TASK: Could you reproduce, word for word, everything below from the line containing "The image size is (1280, 775)." down to the line containing "Select quantity 1 for Oreo", with both of those lines included and no others?

DATASET ENTRIES:
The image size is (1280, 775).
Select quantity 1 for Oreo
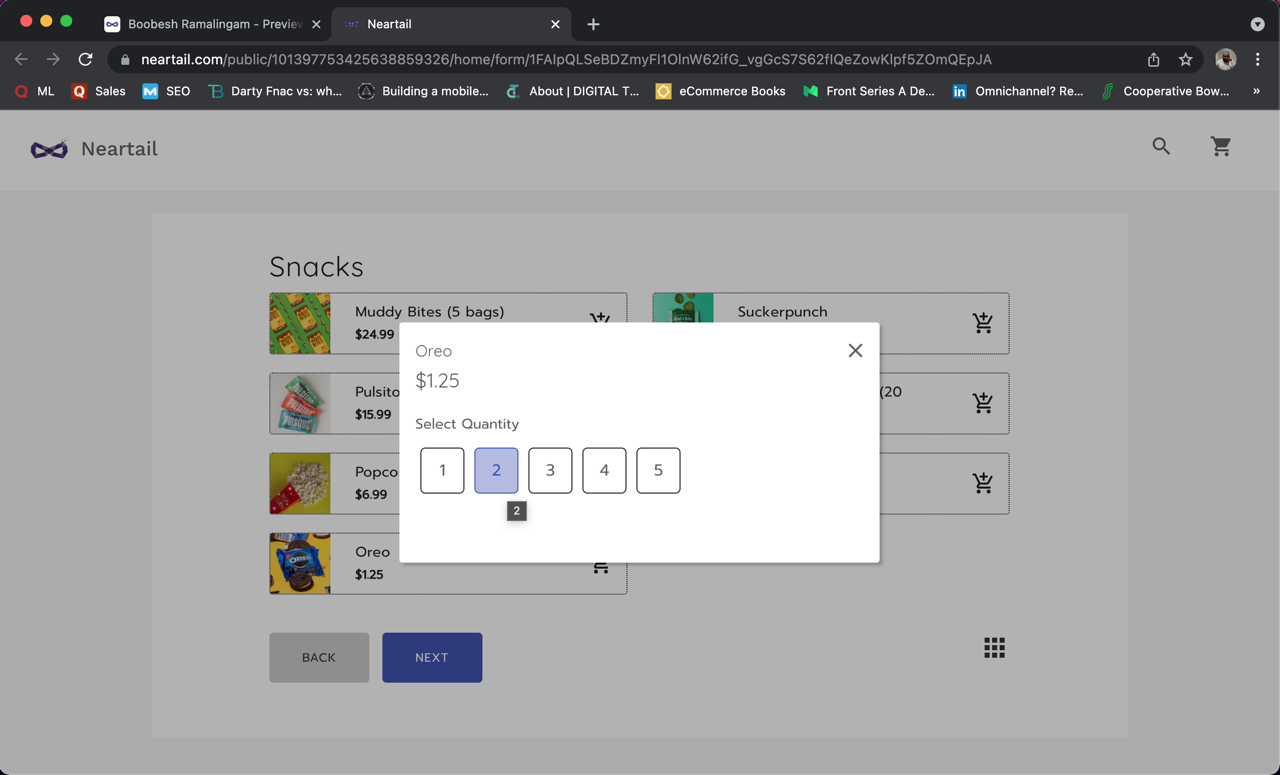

--

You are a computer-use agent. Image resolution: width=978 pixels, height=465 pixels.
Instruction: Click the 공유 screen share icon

--

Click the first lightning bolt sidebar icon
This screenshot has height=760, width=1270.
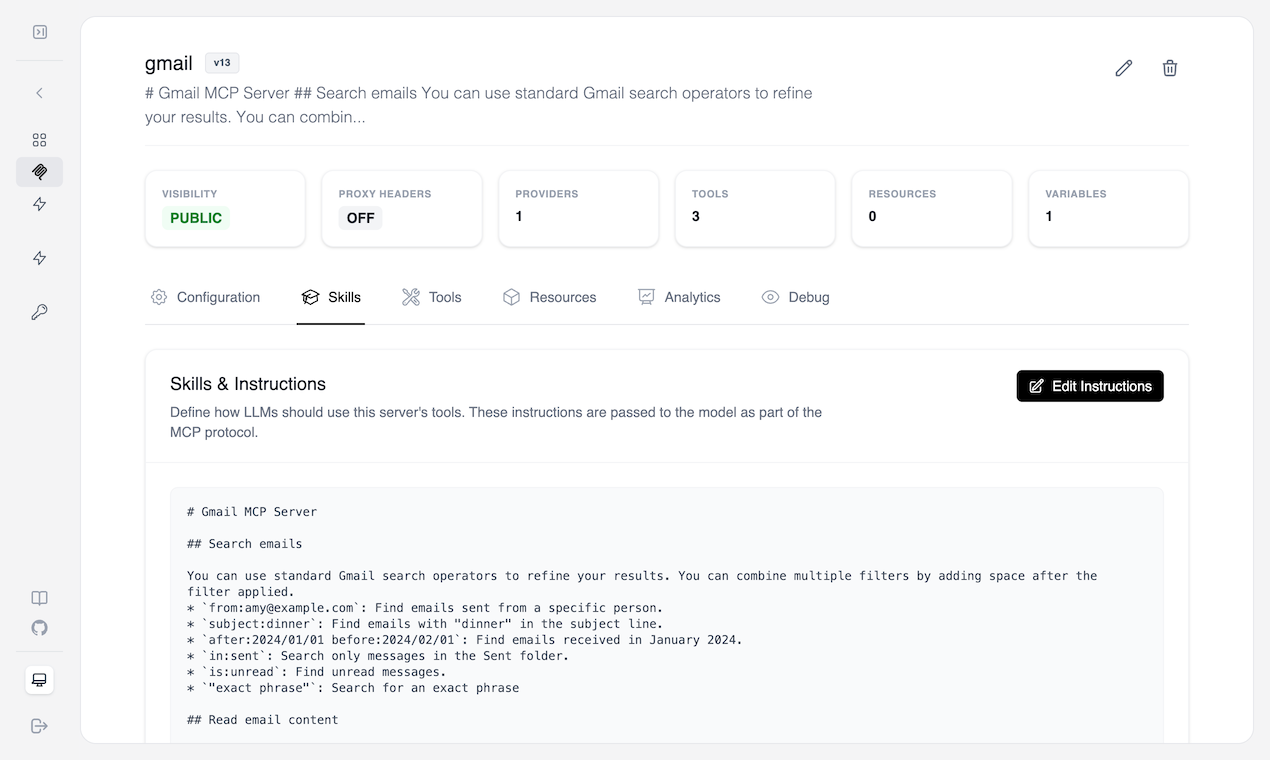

ANSWER TO THE EXERCISE:
The image size is (1280, 775).
Select quantity 1 for Oreo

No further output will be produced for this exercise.